BNZ 1Q profit sinks 56% on impairments, fair-value movements
BNZ 1Q profit sinks 56% on impairments, fair-value movements; interest margins fatten
Feb. 18 (BusinessDesk) - Bank of New Zealand first-quarter profit sank 56 percent after the local unit of National Australia Bank took bigger impairment charges on its loan book and wrote down the value of financial instruments, even as it squeezed more from its interest rate margins.
Net profit fell to $126 million in the three months ended Dec. 31 from $289 million a year earlier, according to the lender's general disclosure statement. Net interest income rose 7.8 percent to $388 million, with the lender increasing net margins to 40.5 percent from 38.5 percent a year earlier.

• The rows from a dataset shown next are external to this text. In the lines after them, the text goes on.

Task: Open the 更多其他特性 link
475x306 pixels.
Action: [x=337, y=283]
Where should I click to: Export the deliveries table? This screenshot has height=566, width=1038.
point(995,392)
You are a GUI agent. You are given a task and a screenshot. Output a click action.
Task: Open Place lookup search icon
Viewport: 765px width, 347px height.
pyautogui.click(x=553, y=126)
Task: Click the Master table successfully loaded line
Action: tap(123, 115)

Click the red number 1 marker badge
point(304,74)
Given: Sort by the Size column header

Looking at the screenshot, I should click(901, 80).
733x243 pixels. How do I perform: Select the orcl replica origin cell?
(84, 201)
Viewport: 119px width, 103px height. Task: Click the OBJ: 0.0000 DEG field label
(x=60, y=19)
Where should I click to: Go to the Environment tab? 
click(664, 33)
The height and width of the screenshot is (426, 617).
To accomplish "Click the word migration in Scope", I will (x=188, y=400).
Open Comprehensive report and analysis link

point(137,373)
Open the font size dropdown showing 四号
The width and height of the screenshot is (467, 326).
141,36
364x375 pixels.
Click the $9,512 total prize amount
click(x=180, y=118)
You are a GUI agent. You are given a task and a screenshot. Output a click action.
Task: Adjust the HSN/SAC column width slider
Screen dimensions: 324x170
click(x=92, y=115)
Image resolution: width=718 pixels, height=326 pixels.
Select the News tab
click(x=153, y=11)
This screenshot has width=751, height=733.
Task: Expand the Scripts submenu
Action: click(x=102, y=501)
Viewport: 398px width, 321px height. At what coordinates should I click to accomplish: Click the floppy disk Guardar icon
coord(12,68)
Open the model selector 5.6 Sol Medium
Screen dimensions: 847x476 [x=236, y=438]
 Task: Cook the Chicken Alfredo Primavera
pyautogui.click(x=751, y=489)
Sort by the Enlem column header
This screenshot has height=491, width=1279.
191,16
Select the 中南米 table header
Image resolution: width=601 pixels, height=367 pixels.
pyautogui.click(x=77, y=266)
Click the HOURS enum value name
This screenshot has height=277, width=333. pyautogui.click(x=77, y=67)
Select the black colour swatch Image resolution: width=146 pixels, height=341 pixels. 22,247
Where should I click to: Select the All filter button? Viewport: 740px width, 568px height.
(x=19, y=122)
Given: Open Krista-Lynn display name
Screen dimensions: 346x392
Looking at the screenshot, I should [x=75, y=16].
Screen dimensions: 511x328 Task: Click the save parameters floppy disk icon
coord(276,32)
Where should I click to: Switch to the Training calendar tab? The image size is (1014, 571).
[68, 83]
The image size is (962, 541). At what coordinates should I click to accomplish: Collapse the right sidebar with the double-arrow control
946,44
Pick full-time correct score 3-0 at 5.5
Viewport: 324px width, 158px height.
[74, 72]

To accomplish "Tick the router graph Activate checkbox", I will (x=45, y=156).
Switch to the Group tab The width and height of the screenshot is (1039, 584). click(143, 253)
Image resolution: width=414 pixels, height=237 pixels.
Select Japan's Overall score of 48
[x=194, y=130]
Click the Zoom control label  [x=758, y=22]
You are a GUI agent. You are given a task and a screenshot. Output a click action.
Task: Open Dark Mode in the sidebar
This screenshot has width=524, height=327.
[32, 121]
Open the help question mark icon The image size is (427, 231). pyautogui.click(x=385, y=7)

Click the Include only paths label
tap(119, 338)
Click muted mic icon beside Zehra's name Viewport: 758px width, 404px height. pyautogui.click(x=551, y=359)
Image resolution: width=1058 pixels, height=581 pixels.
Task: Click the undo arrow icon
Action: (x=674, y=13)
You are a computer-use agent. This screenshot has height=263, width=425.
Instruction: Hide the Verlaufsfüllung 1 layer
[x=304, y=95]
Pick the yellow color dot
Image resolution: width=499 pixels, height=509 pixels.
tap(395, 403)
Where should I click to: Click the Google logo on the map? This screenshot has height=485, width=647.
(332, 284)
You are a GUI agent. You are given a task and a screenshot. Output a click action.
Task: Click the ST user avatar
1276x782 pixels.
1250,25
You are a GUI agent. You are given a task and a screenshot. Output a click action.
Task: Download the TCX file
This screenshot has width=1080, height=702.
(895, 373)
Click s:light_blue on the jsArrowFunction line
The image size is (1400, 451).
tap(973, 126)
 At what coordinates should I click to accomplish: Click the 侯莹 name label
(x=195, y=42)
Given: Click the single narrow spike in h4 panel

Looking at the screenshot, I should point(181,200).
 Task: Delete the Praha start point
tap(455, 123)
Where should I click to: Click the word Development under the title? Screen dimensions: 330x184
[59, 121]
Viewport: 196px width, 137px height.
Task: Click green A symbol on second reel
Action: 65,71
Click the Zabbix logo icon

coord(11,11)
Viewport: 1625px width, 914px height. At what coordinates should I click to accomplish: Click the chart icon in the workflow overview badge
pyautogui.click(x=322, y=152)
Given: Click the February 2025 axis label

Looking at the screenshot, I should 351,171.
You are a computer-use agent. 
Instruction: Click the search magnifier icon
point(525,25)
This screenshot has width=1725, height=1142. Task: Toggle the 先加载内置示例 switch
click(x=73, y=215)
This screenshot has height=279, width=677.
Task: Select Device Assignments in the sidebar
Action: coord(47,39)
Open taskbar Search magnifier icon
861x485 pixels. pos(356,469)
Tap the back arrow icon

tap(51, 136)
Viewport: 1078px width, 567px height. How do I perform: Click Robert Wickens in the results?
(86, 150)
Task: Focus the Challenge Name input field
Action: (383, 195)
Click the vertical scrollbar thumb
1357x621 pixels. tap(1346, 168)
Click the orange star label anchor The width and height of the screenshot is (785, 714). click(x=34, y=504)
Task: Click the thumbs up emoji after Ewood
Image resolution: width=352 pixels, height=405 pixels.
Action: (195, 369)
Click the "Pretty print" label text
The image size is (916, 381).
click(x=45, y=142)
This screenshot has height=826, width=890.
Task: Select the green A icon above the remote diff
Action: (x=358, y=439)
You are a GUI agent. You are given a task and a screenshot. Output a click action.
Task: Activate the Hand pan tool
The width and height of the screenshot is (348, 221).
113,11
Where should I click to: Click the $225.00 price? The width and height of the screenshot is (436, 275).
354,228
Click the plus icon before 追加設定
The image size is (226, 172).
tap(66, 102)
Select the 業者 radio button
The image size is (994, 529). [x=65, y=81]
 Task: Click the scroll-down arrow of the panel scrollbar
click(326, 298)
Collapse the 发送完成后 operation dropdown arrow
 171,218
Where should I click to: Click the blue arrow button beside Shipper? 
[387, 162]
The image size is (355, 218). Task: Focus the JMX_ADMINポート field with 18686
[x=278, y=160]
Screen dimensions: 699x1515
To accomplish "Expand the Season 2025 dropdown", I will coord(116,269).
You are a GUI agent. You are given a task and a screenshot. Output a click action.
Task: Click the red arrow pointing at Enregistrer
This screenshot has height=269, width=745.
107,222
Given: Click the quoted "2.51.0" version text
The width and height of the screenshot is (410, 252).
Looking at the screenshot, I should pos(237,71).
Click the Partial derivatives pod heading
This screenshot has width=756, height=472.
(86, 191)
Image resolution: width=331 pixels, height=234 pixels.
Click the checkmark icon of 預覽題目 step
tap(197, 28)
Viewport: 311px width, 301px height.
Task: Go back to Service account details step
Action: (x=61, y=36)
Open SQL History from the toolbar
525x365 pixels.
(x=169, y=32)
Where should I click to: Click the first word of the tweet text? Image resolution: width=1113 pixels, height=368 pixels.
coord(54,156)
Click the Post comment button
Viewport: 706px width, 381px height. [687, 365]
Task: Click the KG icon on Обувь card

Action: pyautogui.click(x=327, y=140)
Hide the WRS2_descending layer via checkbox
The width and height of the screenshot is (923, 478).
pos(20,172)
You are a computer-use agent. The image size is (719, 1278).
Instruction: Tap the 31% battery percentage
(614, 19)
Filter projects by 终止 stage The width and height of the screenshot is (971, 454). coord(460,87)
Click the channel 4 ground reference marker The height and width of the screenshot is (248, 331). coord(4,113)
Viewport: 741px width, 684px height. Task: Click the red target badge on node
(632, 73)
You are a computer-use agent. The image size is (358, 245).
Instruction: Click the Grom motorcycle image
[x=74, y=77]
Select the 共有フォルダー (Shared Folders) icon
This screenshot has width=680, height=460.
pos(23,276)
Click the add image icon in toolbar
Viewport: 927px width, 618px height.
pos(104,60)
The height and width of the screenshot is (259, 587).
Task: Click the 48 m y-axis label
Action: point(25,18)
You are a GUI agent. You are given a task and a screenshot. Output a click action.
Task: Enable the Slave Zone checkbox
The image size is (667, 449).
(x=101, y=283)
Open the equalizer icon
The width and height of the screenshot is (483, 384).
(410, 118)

The bottom line was hit by a $74 million loss on the fair value of its financial instruments, compared to a $139 million gain a year earlier, and a $36 million impairment charge on its credit exposures, up from a $3 million charge in 2011.
Earlier this month, NAB said the New Zealand banking unit's cash earnings were up on volume growth and higher fee income.
BNZ lifted its home loans to $28.49 billion as at Dec. 31 from $28.13 billion three months earlier, and net loans grew to $59.78 billion from $58.92 billion. The lender's term deposit slipped to $22.13 billion as at Dec. 31 from $22.36 billion at the end of September.